_WORK TO BE COMPLETED_:
Lines that contain "Кіровоградщині" are to be copied from the material, every one of them.

***** EXERCISE INPUTS

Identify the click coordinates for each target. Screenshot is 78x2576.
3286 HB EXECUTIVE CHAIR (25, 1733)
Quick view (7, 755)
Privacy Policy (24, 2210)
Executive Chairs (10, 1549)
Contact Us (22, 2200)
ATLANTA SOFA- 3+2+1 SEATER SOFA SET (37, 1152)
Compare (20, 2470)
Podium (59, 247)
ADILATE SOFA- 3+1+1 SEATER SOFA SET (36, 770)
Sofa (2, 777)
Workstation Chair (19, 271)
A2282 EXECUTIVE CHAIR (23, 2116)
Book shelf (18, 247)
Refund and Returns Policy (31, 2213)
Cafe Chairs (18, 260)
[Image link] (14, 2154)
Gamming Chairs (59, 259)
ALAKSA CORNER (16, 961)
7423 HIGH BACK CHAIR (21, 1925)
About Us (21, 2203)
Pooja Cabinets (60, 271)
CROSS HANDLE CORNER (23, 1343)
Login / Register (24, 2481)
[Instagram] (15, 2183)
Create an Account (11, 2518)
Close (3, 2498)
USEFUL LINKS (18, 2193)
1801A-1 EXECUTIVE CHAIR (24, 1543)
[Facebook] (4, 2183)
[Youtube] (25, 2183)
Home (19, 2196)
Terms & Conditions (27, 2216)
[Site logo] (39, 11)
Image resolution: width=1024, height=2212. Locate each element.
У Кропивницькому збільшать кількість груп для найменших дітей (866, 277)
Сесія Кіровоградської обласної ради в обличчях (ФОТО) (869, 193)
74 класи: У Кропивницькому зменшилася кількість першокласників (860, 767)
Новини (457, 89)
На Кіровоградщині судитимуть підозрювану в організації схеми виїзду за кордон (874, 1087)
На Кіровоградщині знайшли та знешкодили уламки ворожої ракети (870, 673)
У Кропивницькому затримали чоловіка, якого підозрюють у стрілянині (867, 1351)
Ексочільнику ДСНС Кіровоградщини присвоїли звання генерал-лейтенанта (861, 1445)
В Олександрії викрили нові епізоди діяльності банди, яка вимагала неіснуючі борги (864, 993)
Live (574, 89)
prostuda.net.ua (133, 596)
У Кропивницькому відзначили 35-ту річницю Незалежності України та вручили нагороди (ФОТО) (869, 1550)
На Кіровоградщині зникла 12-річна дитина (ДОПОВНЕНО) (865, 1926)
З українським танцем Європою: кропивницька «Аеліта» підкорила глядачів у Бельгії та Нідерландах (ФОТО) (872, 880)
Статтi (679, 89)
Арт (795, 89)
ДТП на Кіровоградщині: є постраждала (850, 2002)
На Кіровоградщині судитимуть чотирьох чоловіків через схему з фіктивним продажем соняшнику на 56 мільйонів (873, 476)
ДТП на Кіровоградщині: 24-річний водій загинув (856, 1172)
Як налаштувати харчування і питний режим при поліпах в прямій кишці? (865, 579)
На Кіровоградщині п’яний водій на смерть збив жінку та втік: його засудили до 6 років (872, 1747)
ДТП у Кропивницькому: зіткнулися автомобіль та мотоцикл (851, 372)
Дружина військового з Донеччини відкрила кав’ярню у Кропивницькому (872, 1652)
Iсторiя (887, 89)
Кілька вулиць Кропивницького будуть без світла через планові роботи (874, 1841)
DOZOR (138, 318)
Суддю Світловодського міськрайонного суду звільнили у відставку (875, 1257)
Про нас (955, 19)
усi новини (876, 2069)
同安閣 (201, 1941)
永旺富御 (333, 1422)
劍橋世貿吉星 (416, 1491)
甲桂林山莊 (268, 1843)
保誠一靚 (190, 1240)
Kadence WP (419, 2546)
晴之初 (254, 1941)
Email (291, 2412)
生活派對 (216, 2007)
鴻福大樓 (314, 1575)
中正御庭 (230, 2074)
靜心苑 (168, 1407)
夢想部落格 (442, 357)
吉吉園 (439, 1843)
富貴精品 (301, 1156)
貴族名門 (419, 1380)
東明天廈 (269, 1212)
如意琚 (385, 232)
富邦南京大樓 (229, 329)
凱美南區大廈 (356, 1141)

**********

_PROBLEM SOLUTION_:
На Кіровоградщині судитимуть підозрювану в організації схеми виїзду за кордон (874, 1087)
На Кіровоградщині знайшли та знешкодили уламки ворожої ракети (870, 673)
На Кіровоградщині зникла 12-річна дитина (ДОПОВНЕНО) (865, 1926)
ДТП на Кіровоградщині: є постраждала (850, 2002)
На Кіровоградщині судитимуть чотирьох чоловіків через схему з фіктивним продажем соняшнику на 56 мільйонів (873, 476)
ДТП на Кіровоградщині: 24-річний водій загинув (856, 1172)
На Кіровоградщині п’яний водій на смерть збив жінку та втік: його засудили до 6 років (872, 1747)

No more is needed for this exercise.